In a normal master data management (MDM) project, a current state business process flow is built, followed by a future state business process flow that incorporates master data management. The current state is usually ugly as it has been built piecemeal over time and represents something so onerous that the company is finally willing to do something about it and inject master data management into the process. Many obvious improvements to process come out of this exercise and the future state is usually quite streamlined, which is one of the benefits of MDM.
I present today that these future state processes are seldom as optimized as they could be.
Consider the following snippet, supposedly part of an optimized future state.
This leaves in the process four people to manually look at the product, do their (unspecified) thing and (hopefully) pass it along, but possibly send it backwards to an upstream participant based on nothing evident in particular.
The challenge for MDM is to optimize the flow. I suggest that many of the “approval jails” in business process workflow are ripe for reengineering. What criteria is used? It’s probably based on data that will now be in MDM. If training data for machine learning (ML) is available, not only can we recreate past decisions to automate future decisions, we can look at the results of those decisions and take past outcomes and actually create decisions in the process that should have been made and actually do them, speeding up the flow and improving the quality by an order of magnitude.
This concept of thinking ahead and automating decisions extends to other kinds of steps in a business flow that involve data entry, including survivorship determination. As with acceptance & rejection, data entry is also highly predictable, whether it is a selection from a drop-down or free-form entry. Again, with training data and backtesting, probable contributions at that step can be manifested and either automatically entered or provided as default for approval. The latter approach can be used while growing a comfort level.

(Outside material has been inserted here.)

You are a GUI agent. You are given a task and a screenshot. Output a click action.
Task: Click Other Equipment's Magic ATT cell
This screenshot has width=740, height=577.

Manual, human-scale processes, are ripe for the picking and it’s really a dereliction of duty to “do” MDM without significantly streamlining processes, much of which is done by eliminating the manual. As data volumes mount, it is often the only way to not watch process time increase over time. At the least, prioritizing stewardship activities or routing activities to specific stewards based on an ML interpretation of past results (quality, quantity) is required. This approach is paramount to having timely, data-infused processes.

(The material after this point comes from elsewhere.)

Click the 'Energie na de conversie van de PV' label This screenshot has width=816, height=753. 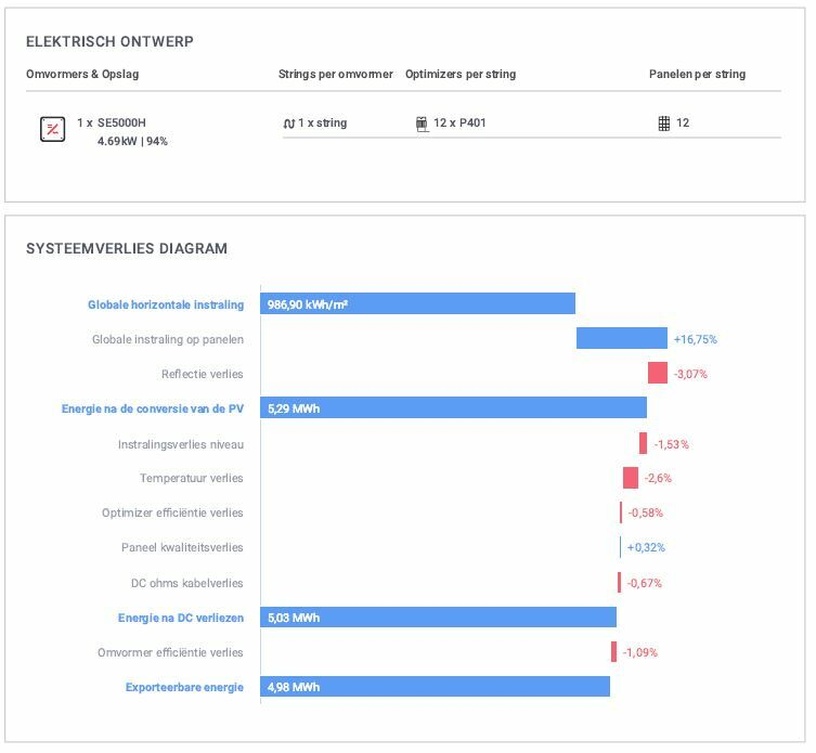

As a modular and scalable trusted analytics foundational element, the IBM Unified Governance & Integration platform incorporates advanced machine learning capabilities into MDM processes, simplifying the user experience and adding cognitive capabilities.
Machine learning can also discover master data by looking at actual usage patterns. ML can source, suggest or utilize external data that would aid in the goal of business processes. Another important part of MDM is data quality (DQ). ML’s ability to recommend and/or apply DQ to data, in or out of MDM, is coming on strong. Name-identity reconciliation is a specific example but generally ML can look downstream of processes to see the chaos created by data lacking full DQ and start applying the rules to the data upstream.
IBM InfoSphere Master Data Management utilizes machine learning to speed the data discovery, mapping, quality and import processes.
In the last post, I postulated that blockchain would impact MDM tremendously. In this post, it’s machine learning affecting MDM. (Don’t get me started on graph technology). Welcome to the new center of the data universe. MDM is about to undergo a revolution. Products will look much different in 5 years. Make sure your vendor is committed to the MDM journey with machine learning.